-------- WORKING DATA

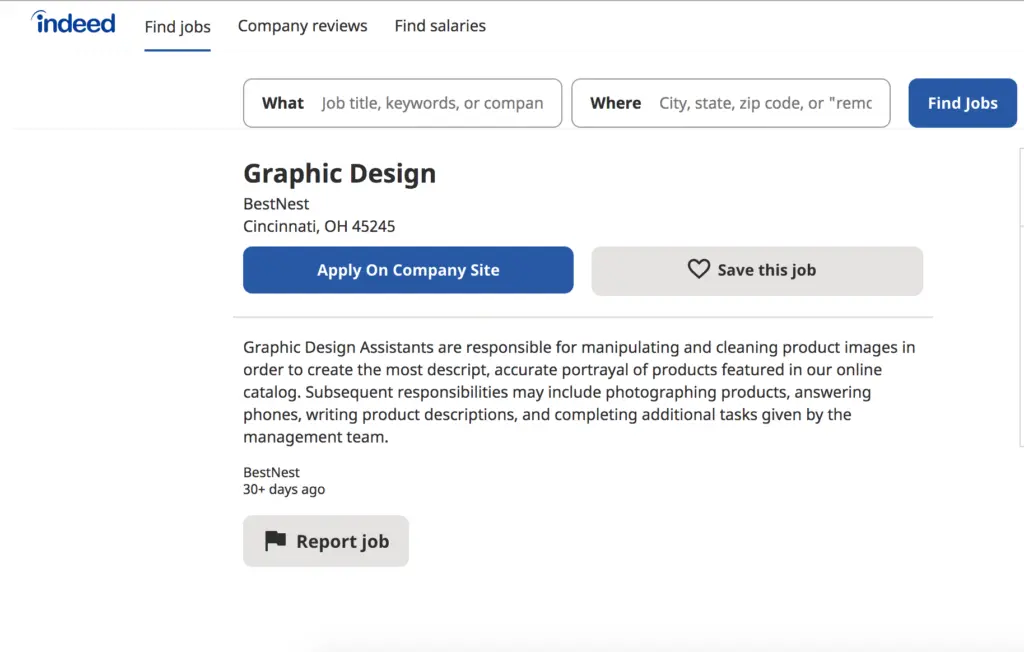Focus the What job title input field
Viewport: 1024px width, 652px height.
[432, 103]
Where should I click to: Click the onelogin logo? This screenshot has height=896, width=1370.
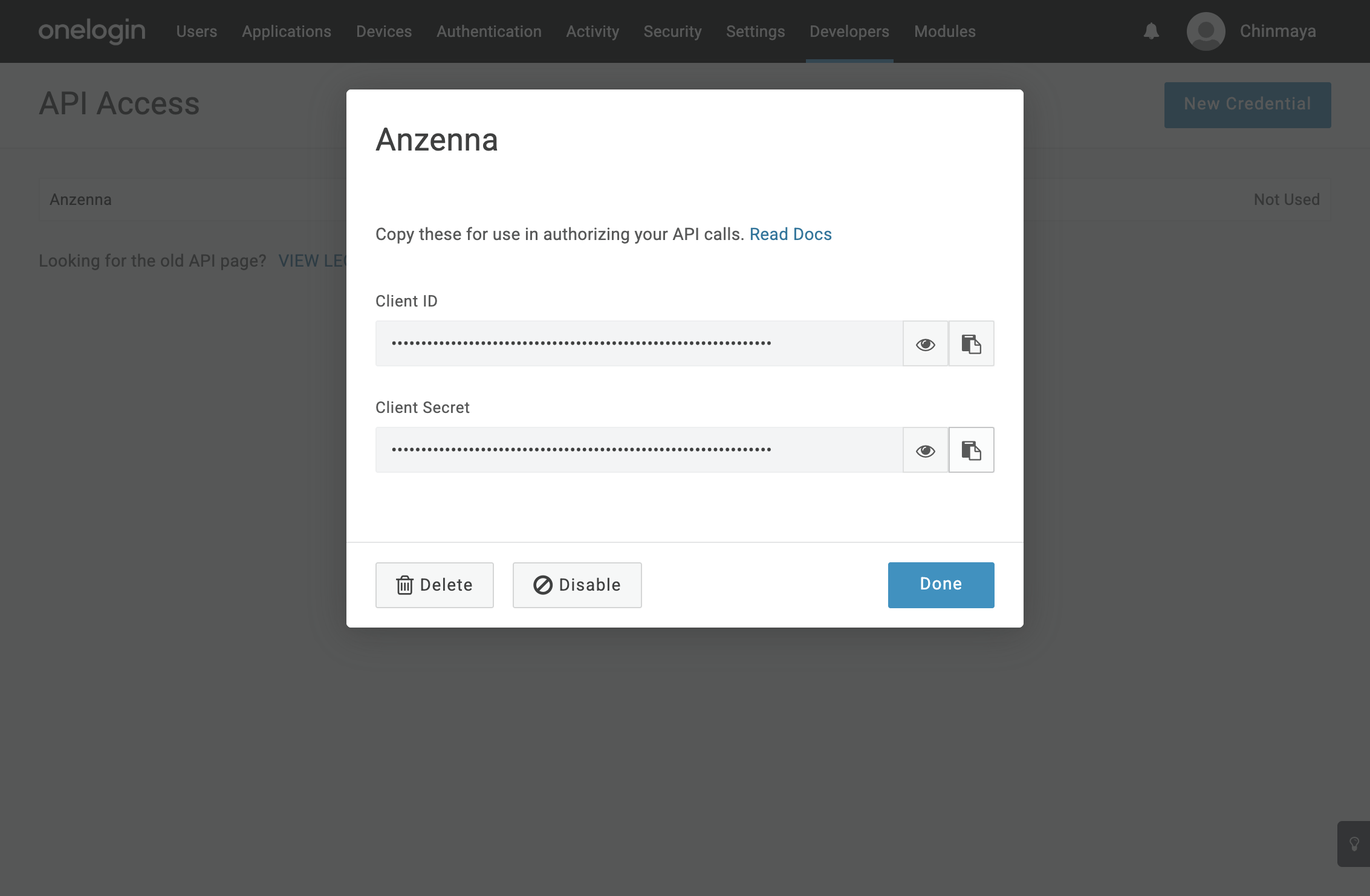pos(92,31)
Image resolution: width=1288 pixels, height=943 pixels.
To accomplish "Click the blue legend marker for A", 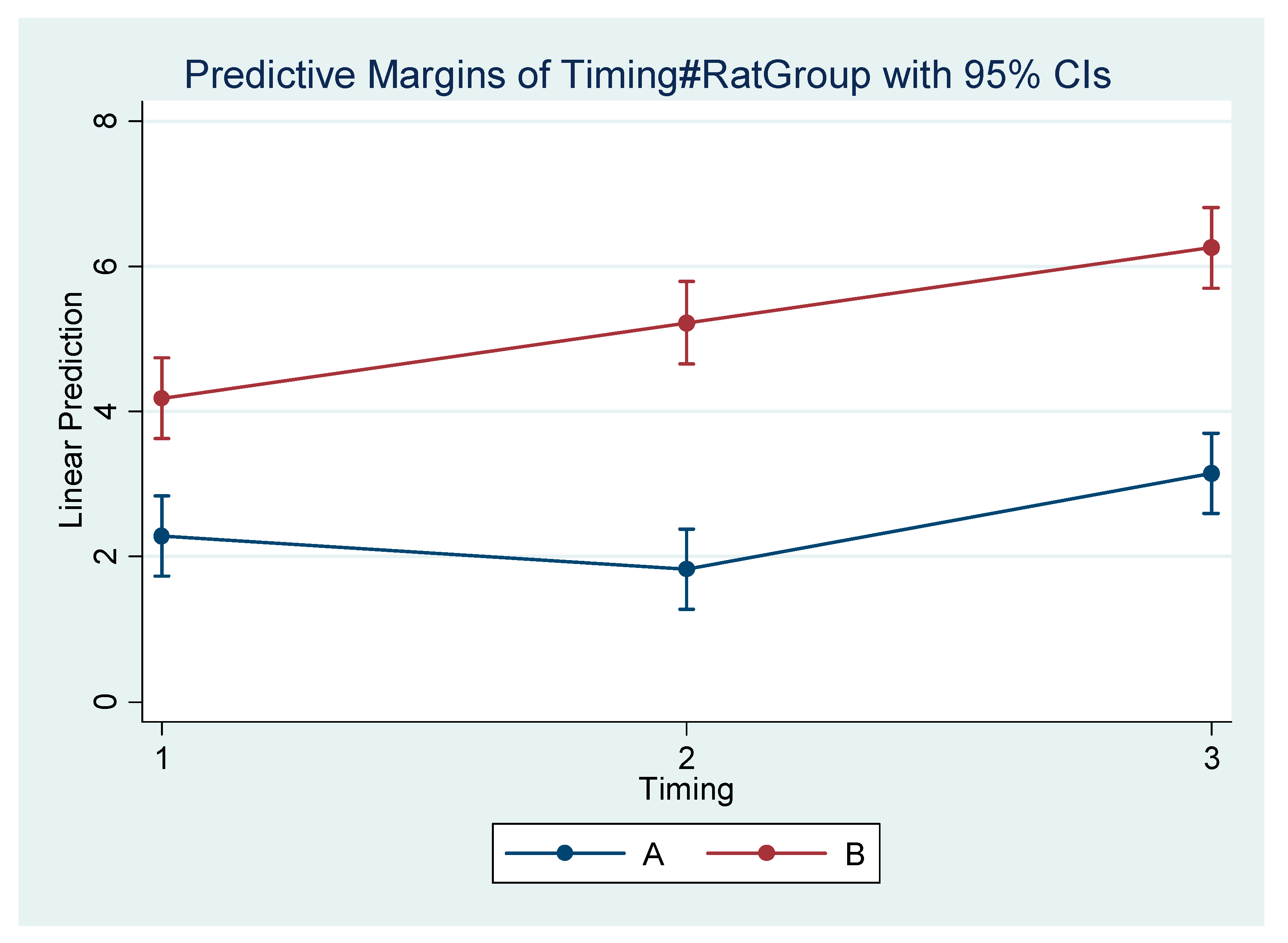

----------------

▶ WORK INSTRUCTIONS
Word for word, copy the lines from the one with "Where should I" through the end of the entries above, and do not include any picture.

▶ EXERCISE OUTPUT
Where should I click to: Click the onelogin logo? This screenshot has height=896, width=1370.
pos(92,31)
Image resolution: width=1288 pixels, height=943 pixels.
To accomplish "Click the blue legend marker for A", 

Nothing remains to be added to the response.